What Are the Courses in an Associate's Degree Program in Nutrition?

Associate's degree programs in nutrition can prepare students for entry-level roles in the health and fitness industry or for further study in nutrition. Read this article to learn more about core courses of an associate's degree program in nutrition. Schools offering Fitness & Nutrition degrees can also be found in these popular choices.

Associate Degree in Nutrition Overview

Many community colleges and vocational schools offer associate's degree programs in nutrition, which may award the Associate of Applied Science (AAS) or Associate of Science (AS) degree. These programs are often designed for transfer to a bachelor's degree program.

Important Facts About an Associate's Degree in Nutrition

Prerequisites High School Diploma, or equivalent
Continuing Education Bachelor's, master's, and doctoral degrees
Learning Environment Traditional classroom and online options available
Key Skills Problem solving, critical thinking, oral and written communication, basic understanding of biological, behavioral, and social sciences, computer competency

Core Courses

The curriculum includes courses teaching how the human body's structures and organs function in relation to nutrition, fitness, health and disease. Students explore carbohydrates, fats, proteins, vitamins, minerals, the digestive system and metabolism.
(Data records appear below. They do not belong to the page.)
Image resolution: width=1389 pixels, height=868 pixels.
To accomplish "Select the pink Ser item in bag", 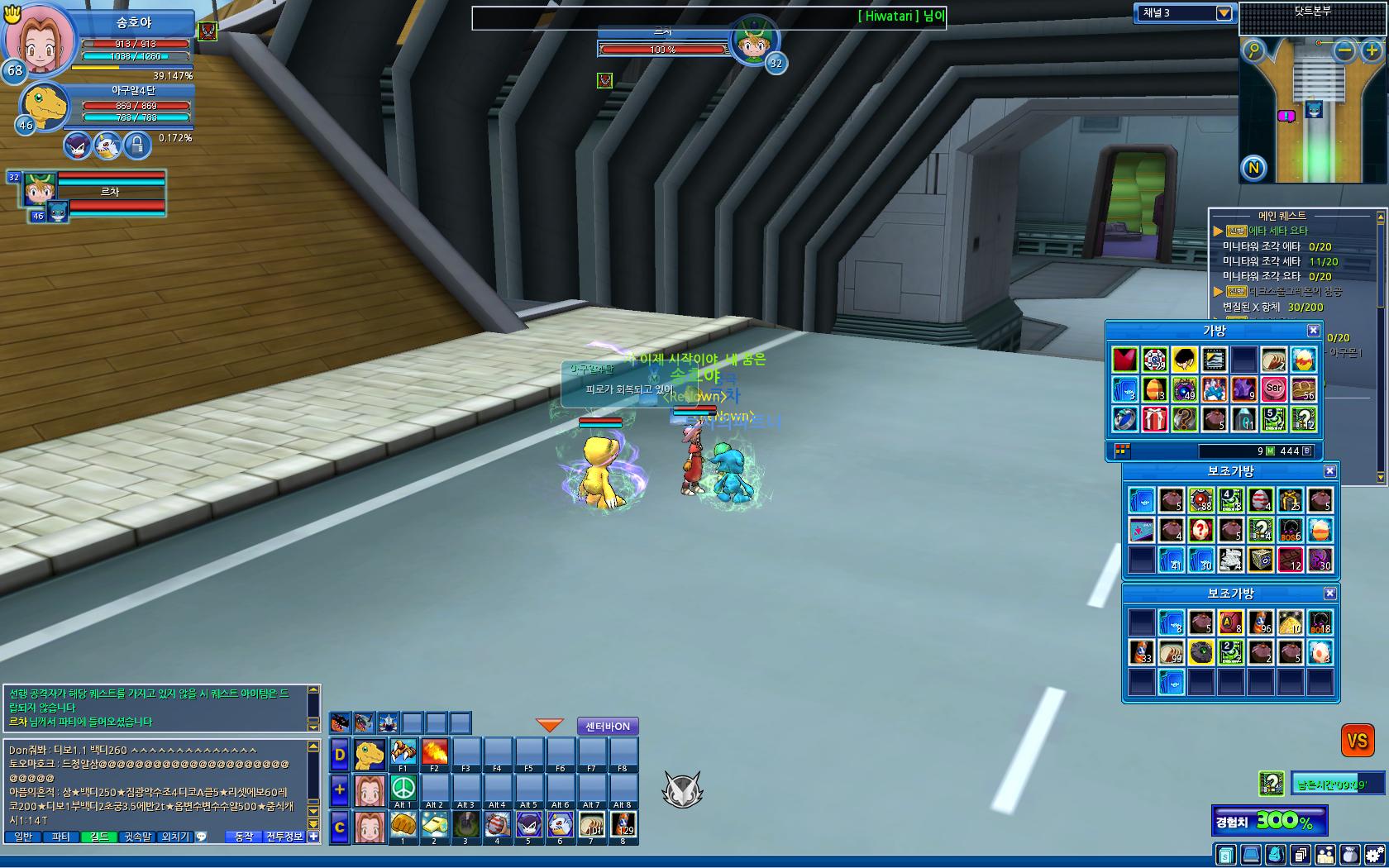I will pos(1273,389).
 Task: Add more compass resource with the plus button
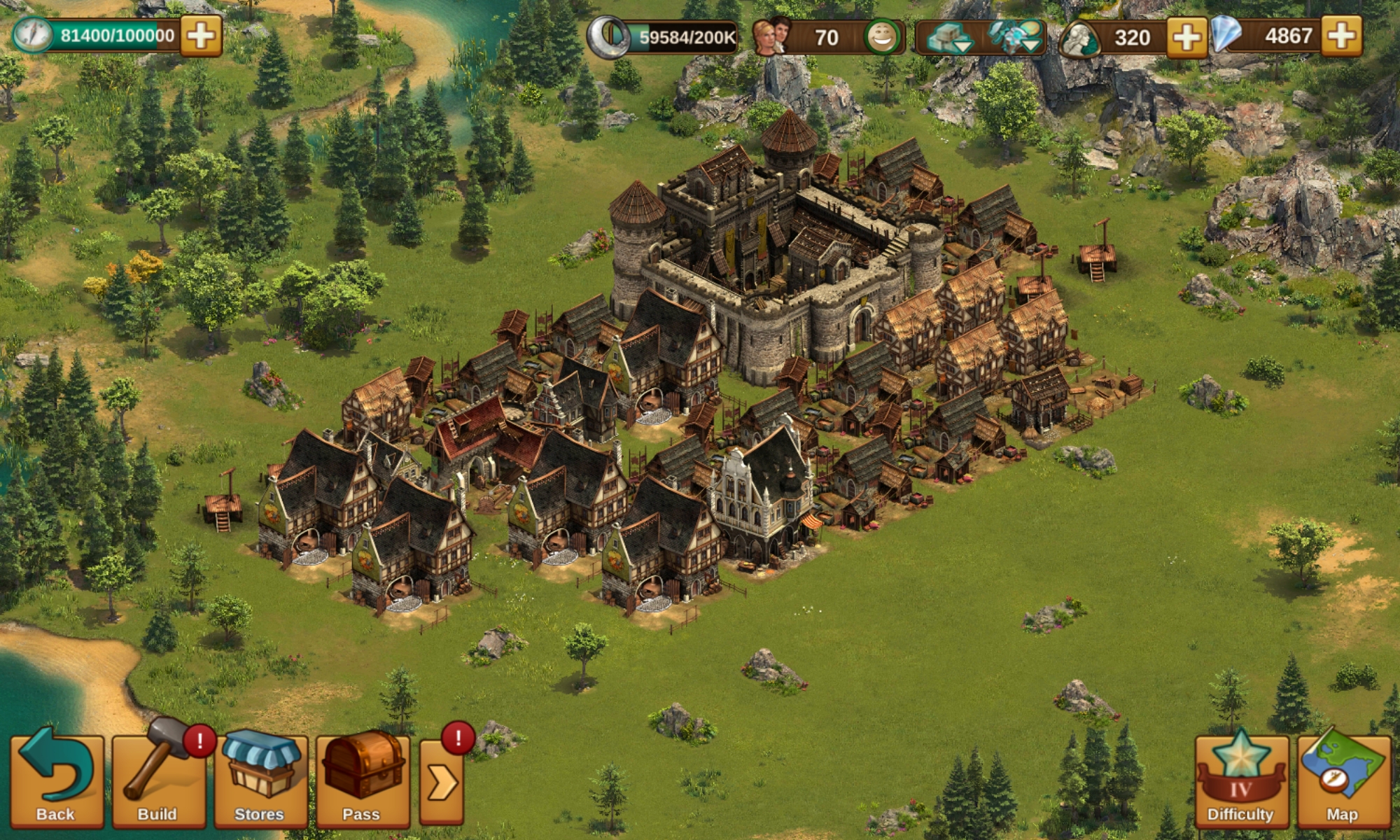[201, 36]
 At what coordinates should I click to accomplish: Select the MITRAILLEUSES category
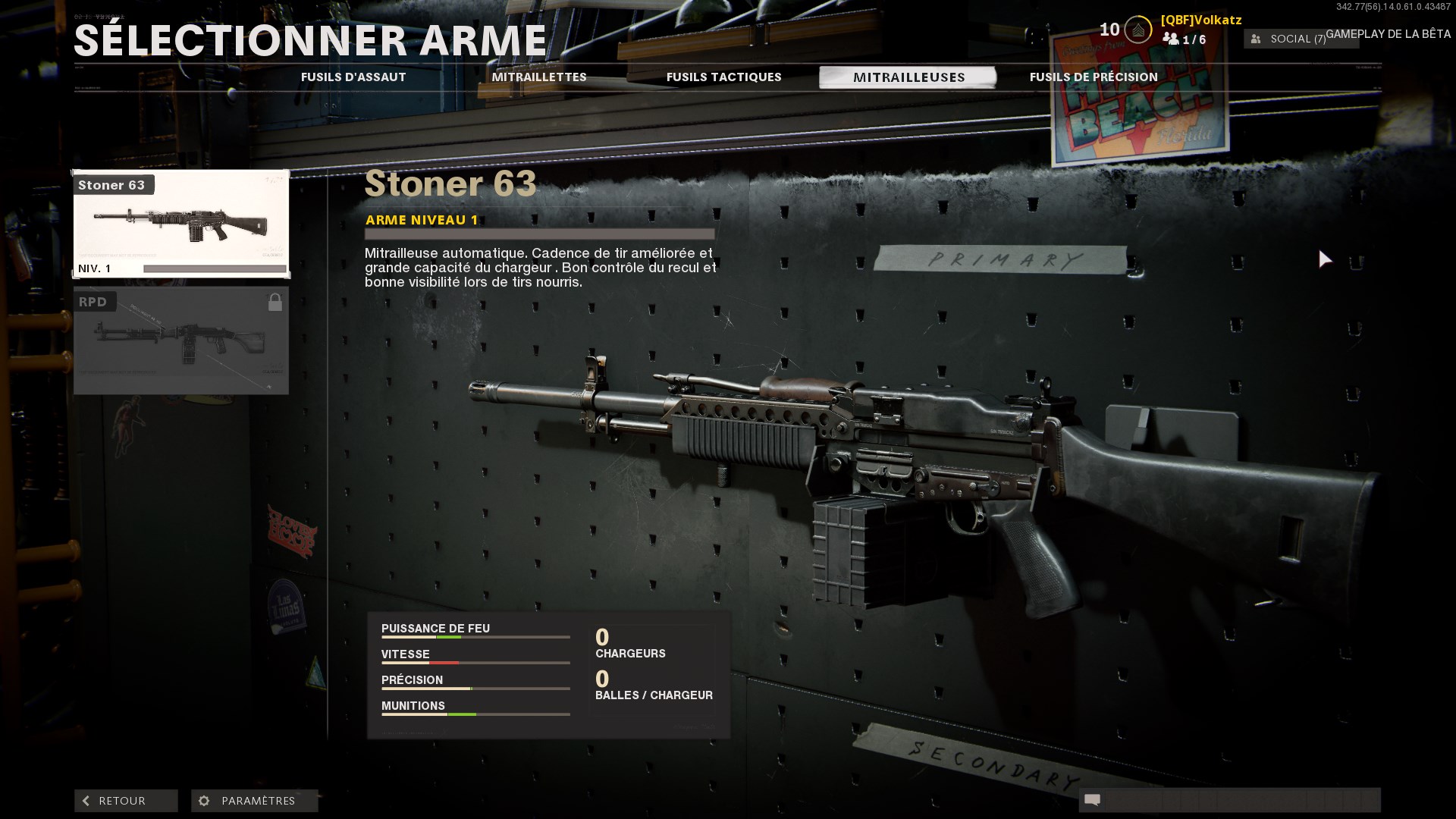[908, 77]
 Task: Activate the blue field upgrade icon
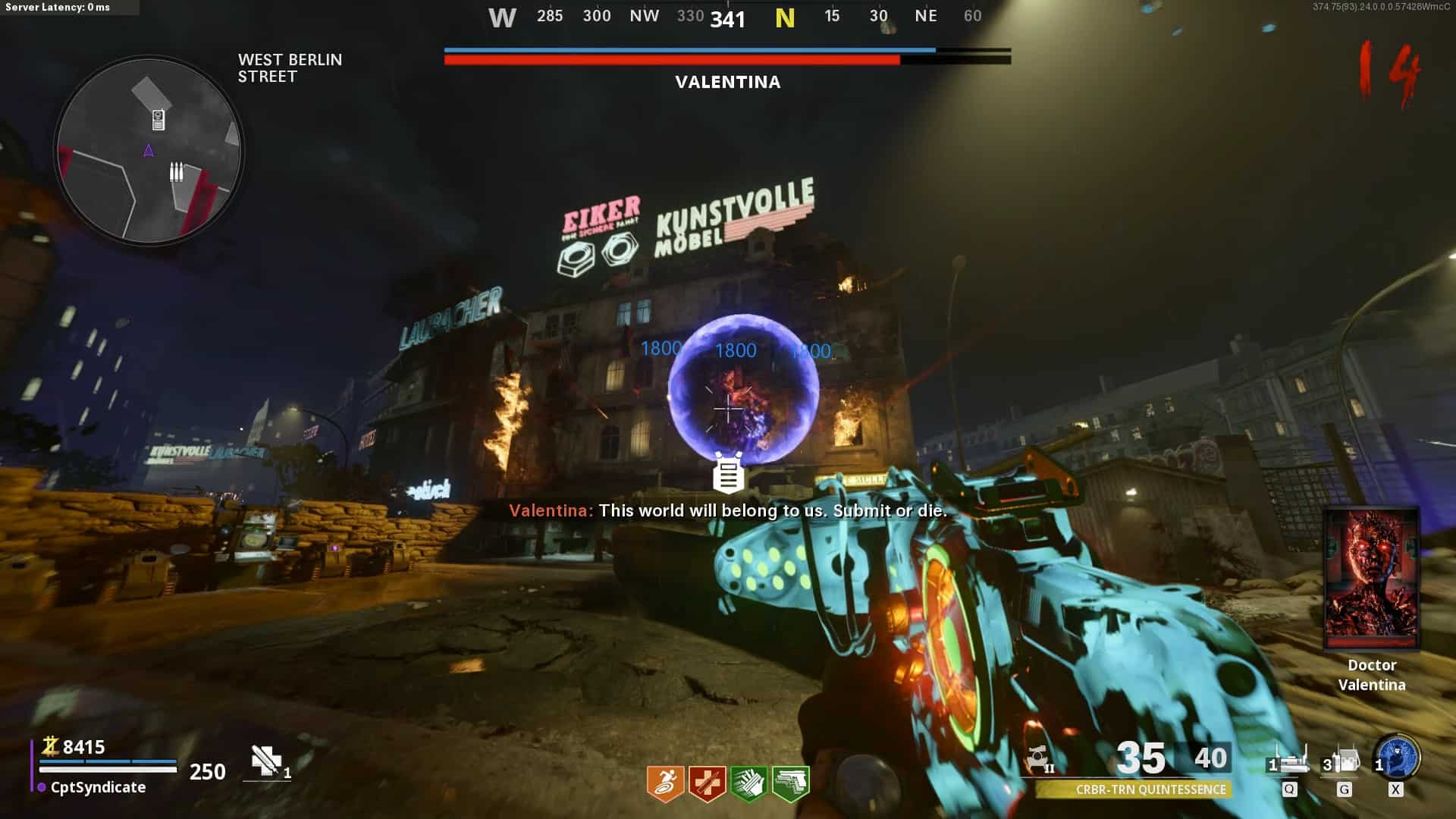(x=1398, y=757)
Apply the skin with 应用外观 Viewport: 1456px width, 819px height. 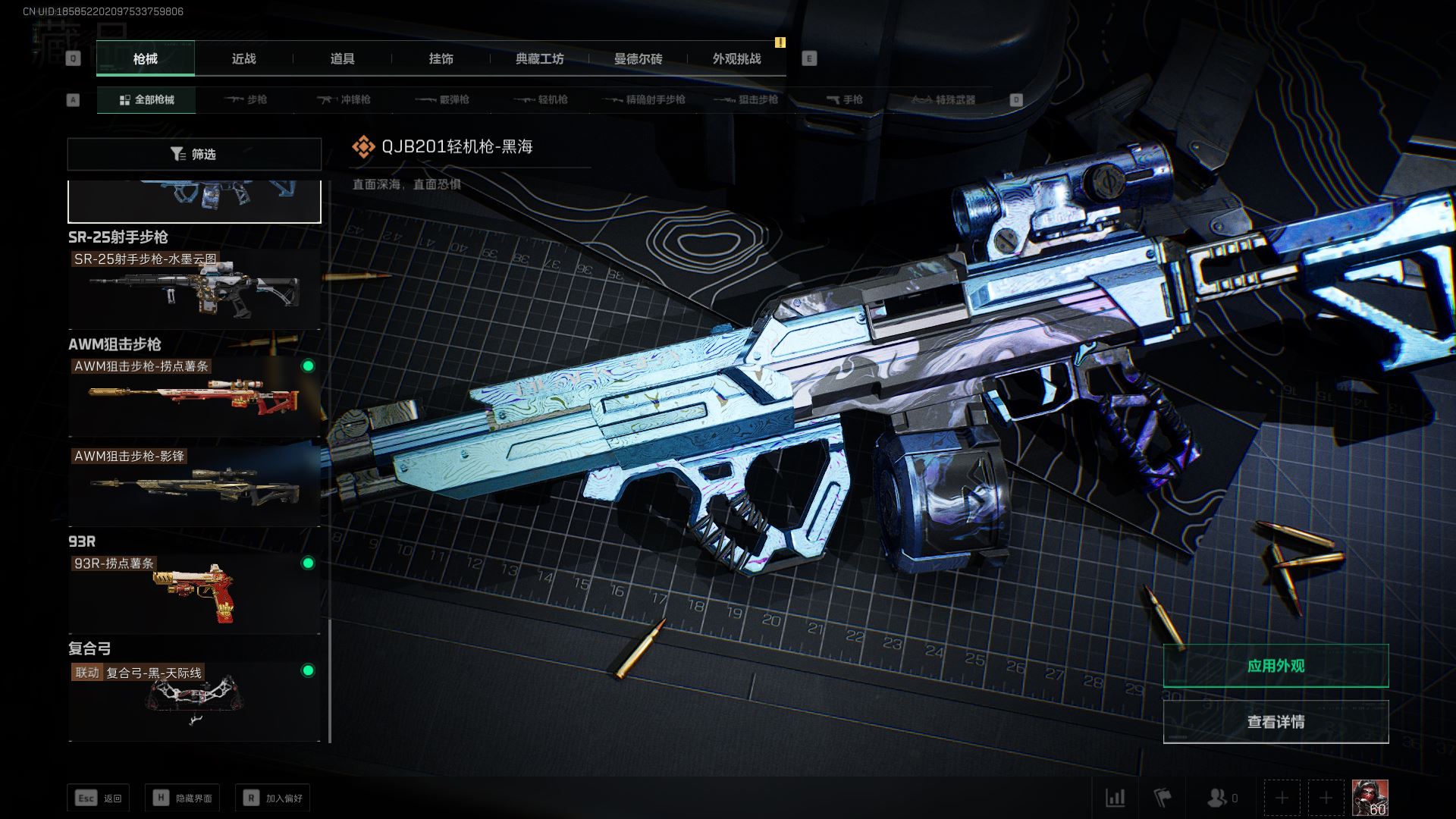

Students also learn how nutritional needs change over a lifetime, study the effects of eating disorders, examine diet fads and explore the interrelationships between food and exercise, strength, weight control and stress management.

Practical courses provide skills and techniques for planning and preparing nutritional meals, including selecting healthy, balanced ingredients and cooking using less fat, sodium and cholesterol. Students are often assigned projects where they track their own food intake and analyze the nutrition level of their diets.

Here is a list of courses that are commonly included in nutrition associate's degree programs:

  • Anatomy and physiology
  • Chemistry
  • Nutritional theory
  • Fitness and nutrition
  • Healthy food preparation and cooking
  • Lifespan nutritional needs

Career Information

Associate's-degree holders may qualify for some entry-level positions with restaurants, health clubs, school food services or nutrition programs, or they can transfer to bachelor's degree programs in nutrition or dietetics to improve their career prospects. To become a registered dietitian, one must have a bachelor's degree that meets coursework requirements set by the Accreditation Council for Education in Nutrition and Dietetics (ACEND), participate in a practicum program approved by ACEND and pass a professional examination.